All we did was pack from sun up to sun up. 12 years of accumulating crap in one small 1200 sq ft house. Every single nook and cranny was crammed with papers, receipts, books, cds, dvd’s, happy meal figurines dating as far back as 1990. WB “collectibles” acquired from 3 years of working there. With every piece of paper, lint log and dust ball that I'd throw away, all I could see was true blue American consumerism. Mind you it wasn’t keeping up with the Jones’ consumerism, but it was just useless stuff nonetheless.

As the day’s wore onto weeks of packing, I began to throw things away…things I never thought I’d through away. Like, the scribbled Turkey drawing my son did when he was 2. (Honestly, the turkey he did at 2 1/2 was much better) and the mugs we’d been collecting since we first started living together. There were so many that were cracked and chipped, but for some reason the graphics on the mug were so special, signifying… nothing really.
Perhaps it was just laziness or the fear of change that lead us to accumulate stuff.

Then there was the box of Christmas cards. I have every holiday card sent to me since 1989. I almost threw them away, but as I read every single one, I remembered friends who were for a season, friends of lifetime, family members who I drifted apart from or became closer to over the years. Cards from those who have departed this earth, running my hands over their signature feeling the impression left behind by their pen, recognizing that yes they were once more than just a memory. No, I could not throw those away.

The birthday cards I have kept since I was a little girl. I found a card from my oldest friend: It said Happy Birthday 7 year old. Her name carefully scrawled at the bottom, letters unevenly spaced. How could I throw these things away? Relics of a lifetime. I decided that when I die, my son can throw the stuff away.

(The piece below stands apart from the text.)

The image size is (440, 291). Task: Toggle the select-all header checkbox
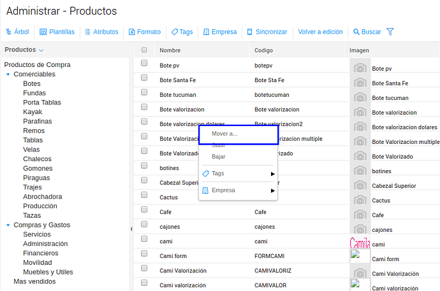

So packed away, small pieces of papers holding deep and significant memories into many many boxes.


Frost & Hartl's ('96) definition of clinical hoarding: (1) the acquisition of, and failure to discard, a large number of possessions that appear to be of useless or of limited value; (2) living spaces sufficiently cluttered so as to preclude activities for which those spaces were designed; and (3) significant distress or impairment in functioning caused by the hoarding.